Na Grécia, um importante setor da população considera que a designação “Macedónia” pertence em exclusivo ao património histórico grego e alega que já existe uma província do norte da Grécia com esse nome.

Muitos gregos receiam que Skopje alimente ambições “irredentistas” após a conclusão do acordo.

O acordo greco-macedónio de junho (Acordo de Prespes), que rebatiza a Antiga república jugoslava da macedónia (Fyrom) como “República da Macedónia do Norte” e visa pôr termo a um longo contencioso entre os dois países, originou uma crise política em Atenas, com a rutura da coligação governamental liderada pelo partido de esquerda Syriza.

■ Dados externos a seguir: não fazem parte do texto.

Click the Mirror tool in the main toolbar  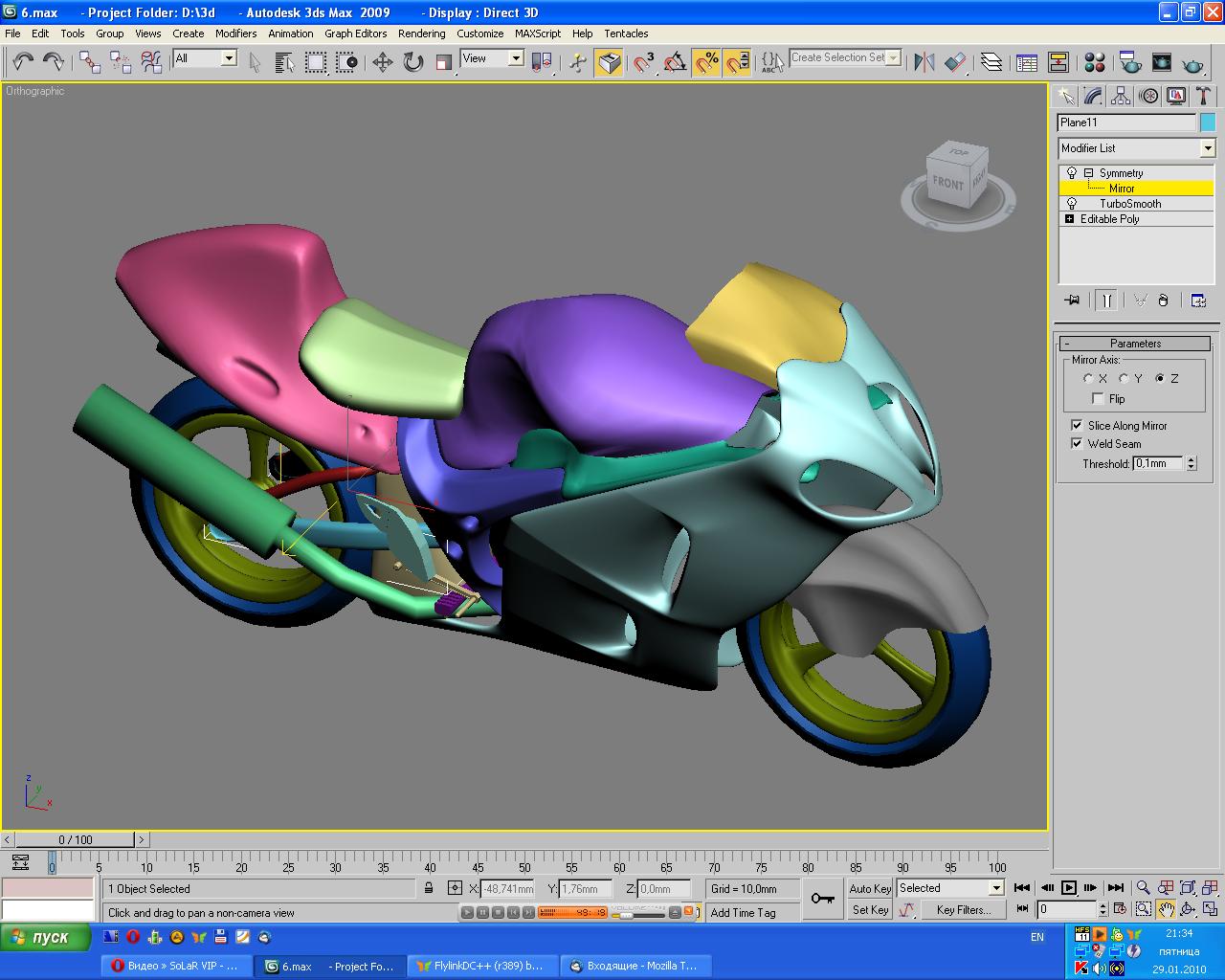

O primeiro-ministro, Alexis Tsipras, solicitou um voto de confiança no Parlamento, aprovado na noite de quarta-feira por 151 dos 300 deputados, e para preparar o terreno para o voto sobre o Acordo de Prespes, que já foi legitimado pelos macedónios.

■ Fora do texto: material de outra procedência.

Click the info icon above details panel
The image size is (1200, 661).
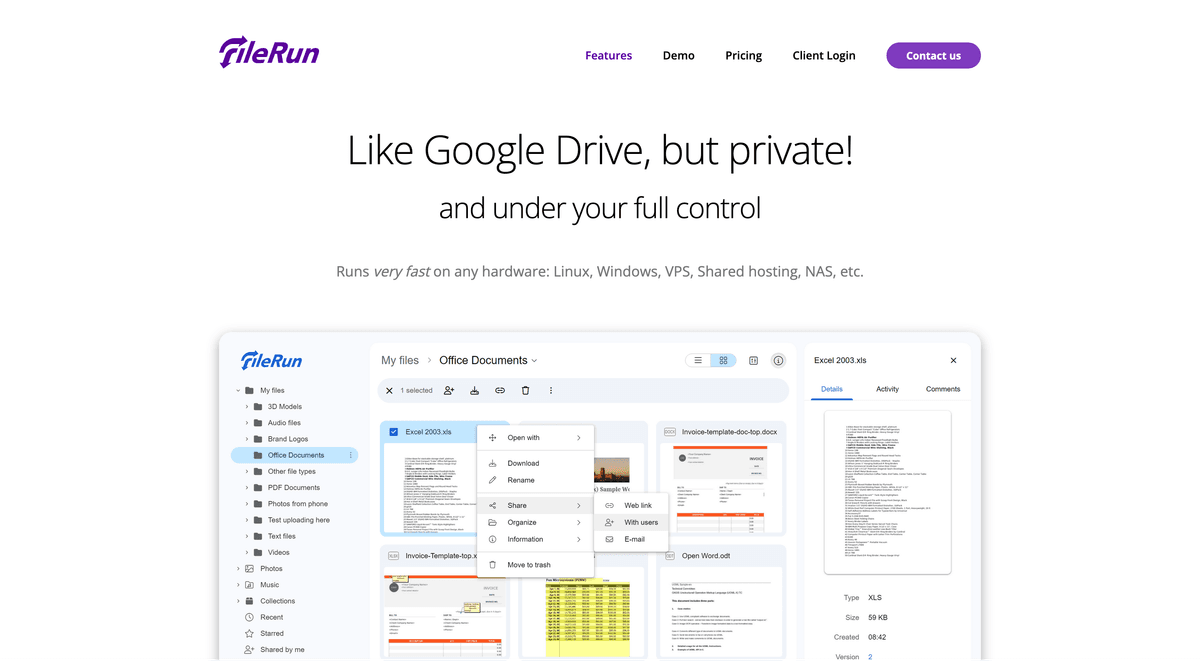(778, 361)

Na votação de quarta-feira, e para além dos 145 deputados do Syriza, seis deputados votaram a favor do Governo, incluindo dois do Anel (o partido que abandonou a coligação, no poder desde 2015), e quatro independentes.

Num contexto muito polarizado, o voto sobre o acordo de Prespes, que deverá ocorrer nos próximos dias, constitui um novo desafio para Tsipras, que pretende de novo garantir uma maioria absoluta de 151 deputados, e mesmo que o acordo, segundo a Constituição, possa ser validado com menos sufrágios.